The American media reported the Vietnam conflict directly, electronically, instantaneously, and even "Live". Yes, the "Vietnam conflict" was not a Declared War, and yes, that little legality allowed many reporters, cameramen and domestic politicians to make hay out of the situation: after all, freedom of the press is an american ideal... but did the US and International media actually assist the enemy? Some say yes. When looking back at the Vietnam War period, some say the US media were biased or even combative in their views regarding the war and that they gradually poisoned public opinion about the war and hence the returning serviceman encountered were sometimes shunned or shamed ("Baby killer!!"). For a review of the media of the time, click here to link to a web document.

An interesting sidebar to that topic:

Mark Moyar (2006) Triumph Forsaken
publ. Cambridge University Press ISBN: 0521869110

"In October 1962, on the eve of the Cuban Missile Crisis, Kennedy asked the CIA Director John McCone to suppress information on the arrival of Soviet medium bombers in Havanna until the completion of the mid-term Congressional elections. If such information became known to the press before that time, Kennedy said, it would become a contentious campaign issue and thus restrict his freedom of action. In addition, Kennedy requested that "all future information be suppressed." The President backed off only after McCone notified him that the intelligence on the bombers had already been dissemminated and that a policy of suppressing future information would be "extremely dangerous".
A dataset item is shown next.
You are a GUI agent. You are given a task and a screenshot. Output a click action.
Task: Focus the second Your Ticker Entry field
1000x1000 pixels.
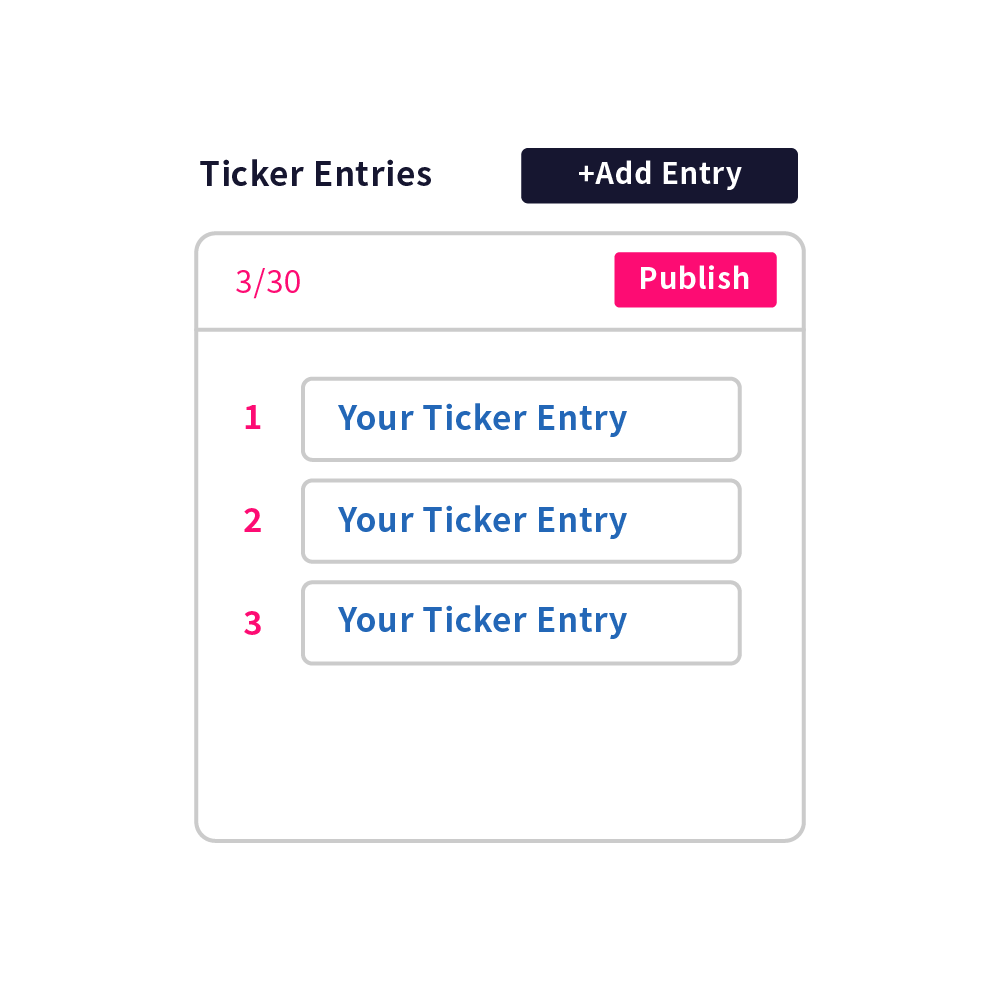click(x=521, y=521)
"One of the first and most significant attempts to enforce Kennedy's new press policy came in the middle of December 1962, when the USS Core traveled to South Vietnam carrying the better part of two helicopter companies. Officers on board the Core were under orders to keep secret the number of men and aircraft the ship was transporting. Blowing out billows of black smoke from its single stack, the huge gray aircraft ferry plowed forty-five miles up a tributary of the Mekong River, then followed the Saigon River to the only dock in Saigon suitable for unloading the ship's heavy cargo, which happened to be right in front of the Hotel Majestic and the Cafe Terrasse, two hangouts of the foreign press.

"'Is that an aircraft carrier across the street?' the correspondents asked US officials.

"'No comment,' came the reply.

"Some of the reporters were infuriated by this secretiveness... The alienation of the American press from the US government had begun."

ps: Triumph Forsaken back cover blurb:

"Drawing on a wealth of new evidence from all sides, Triumph Forsaken overturns most of the historical orthodoxy on the Vietnam War. Through the analysis of international perceptions and power, it shows that South Vietnam was a vital interest of the United States. The book provides many new insights into the overthrow of Ngo Dinh Diem in 1963 and demonstrates that the coup negated the South Vietnamese government's tremendous, and hitherto unappreciated, military and political gains between 1954 and 1963. After Diem's assassination, President Lyndon Johnson had at his disposal several aggressive policy options that could have enabled South Vietnam to continue the war without a massive US troop infusion, but he ruled out these options because of faulty assumptions and inadequate intelligence, making such an infusion the only means of saving the country."